Texte à lire

----------------------------------------

Les problèmes sociaux et économiques sont les mêmes. Les différences sont liées au fait que chacun agit en fonction de la situation géographique dans laquelle il se trouve ; c’est pour cela que les tactiques ont été différentes. Les zapatistes luttent seulement dans un État (le Chiapas) et n’ont pas la même présence au niveau national. Peut-être parce que l’Équateur est un petit pays, nous contrôlons presque toutes les parties du pays où on rencontre la problématique indigène. Les zapatistes et nous, nous partageons les revendications qui concernent la situation des Indigènes, en particulier leur pauvreté.

  • Les zapatistes arrivent, à la fin d’une longue marche, à Mexico. Et vous, que comptez vous faire avec les barrages de routes ?

Nous avons organisé plusieurs soulèvements, dont le dernier a été le plus dur. Le danger d’une guerre civile existe si le gouvernement et les politiciens ne rectifient pas leur attitude. Un nouveau soulèvement peut se transformer en une explosion sociale ou même une guerre civile. En outre, avec le Plan Colombie et les problèmes sociaux qu’on subit, les grandes questions qui ne sont pas résolues conduisent à une radicalisation. Nous commençons le dialogue et nous en attendons des solutions.

  • Quelles sont les thèmes principaux de l’agenda pour le dialogue formel avec le gouvernement ?

Tout d’abord nous exigeons l’indemnisation des blessés et des familles de ceux qui sont morts. Le gouvernement doit faire marche arrière en ce qui concerne l’augmentation des tarifs et l’accord sur l’approvisionnement, comme sur les autres accords qui n’ont pas encore été signés. Les questions à long terme sont la dette extérieure, le Plan Colombie, les migrations ; enfin, on demande des changements dans la politique économique et sociale.

  • À quel aspect du Plan Colombie vous opposez-vous ?

----------------------------------------

Lignes de données
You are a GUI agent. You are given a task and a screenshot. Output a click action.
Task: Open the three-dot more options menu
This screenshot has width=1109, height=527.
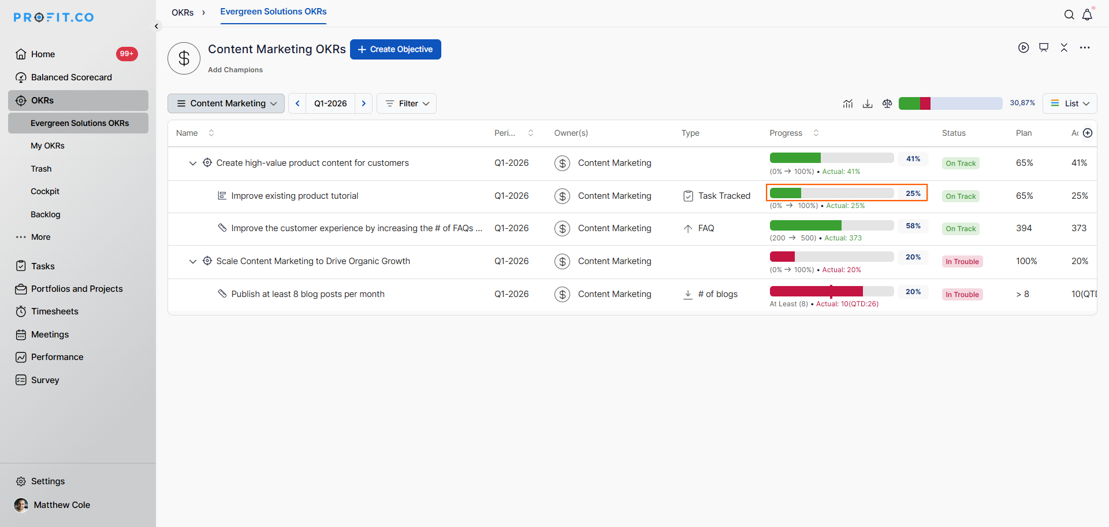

----------------------------------------

Consigne
Relevez dans le texte à lire toutes les questions à long terme citées par la personne interrogée. Ce matériel est à part et distinct du texte à lire.

La solution
La dette extérieure, le Plan Colombie et les migrations.